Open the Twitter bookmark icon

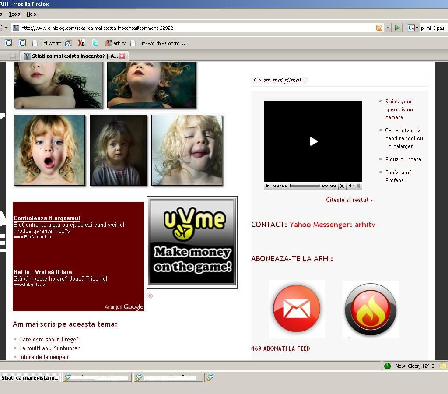95,43
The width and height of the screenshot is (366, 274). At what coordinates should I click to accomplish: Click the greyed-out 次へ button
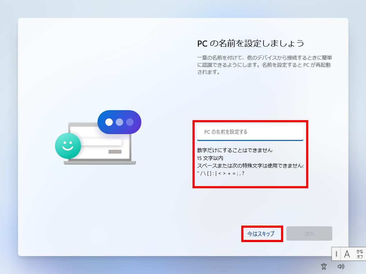[309, 233]
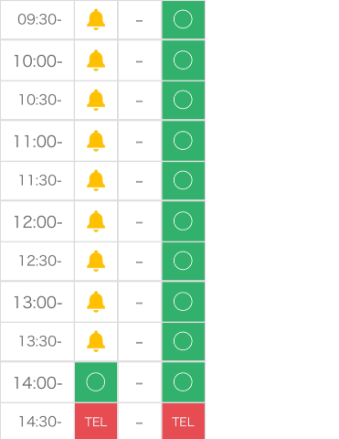Choose the bell for 12:00 time slot
This screenshot has height=439, width=339.
coord(96,221)
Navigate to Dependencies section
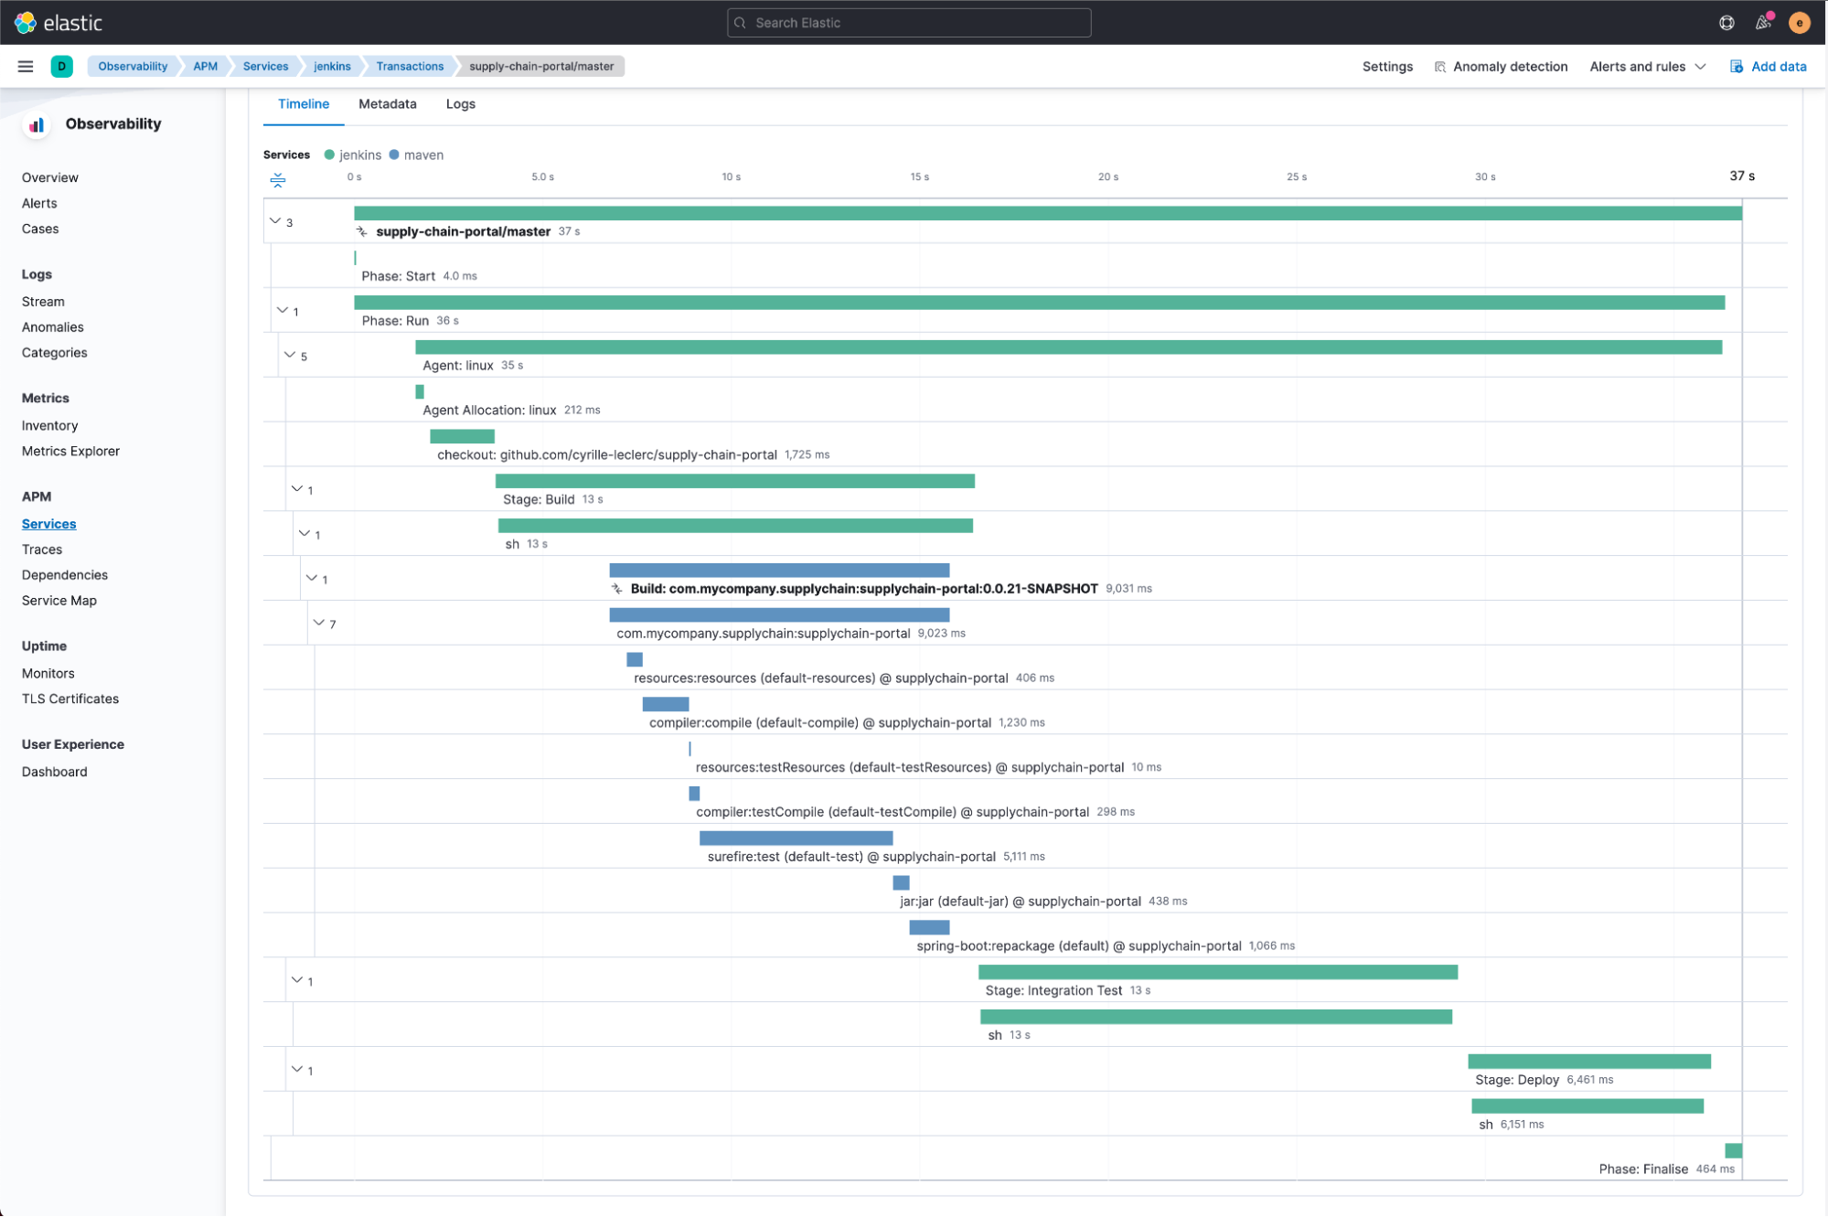 coord(64,573)
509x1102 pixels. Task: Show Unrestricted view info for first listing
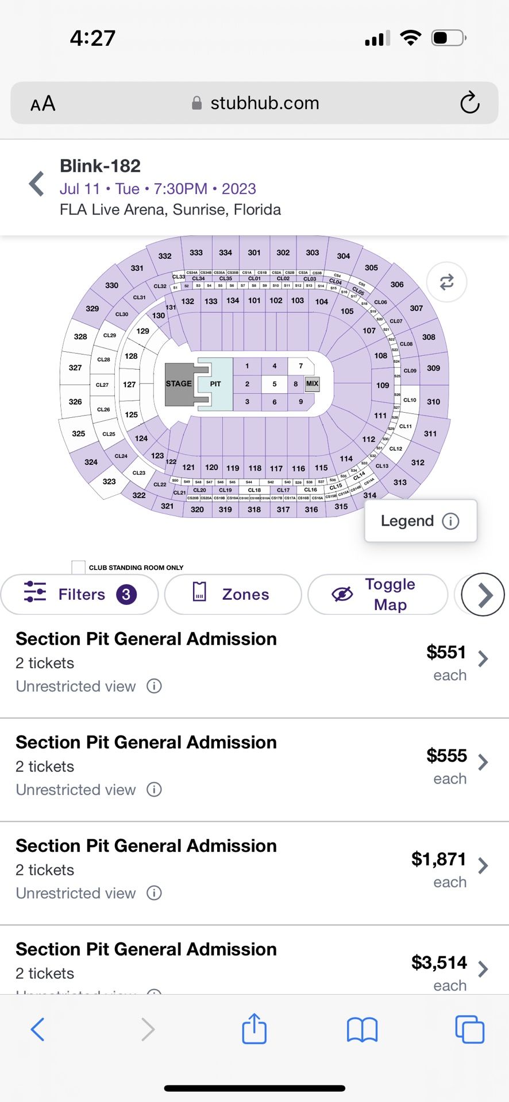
━━━━━━━━━━━━━━━━━━━━
● Work to be completed
Everything from the line containing "The width and" to the final line of the listing above, both ends included, should be transcribed word for word, except for the pictures.

● Answer section
The width and height of the screenshot is (366, 274). At what coordinates should I click to accomplish: Click the greyed-out 次へ button
[309, 233]
Choose the bell for 12:00 time slot
This screenshot has height=439, width=339.
coord(96,221)
Navigate to Dependencies section
 coord(64,573)
509x1102 pixels. Task: Show Unrestricted view info for first listing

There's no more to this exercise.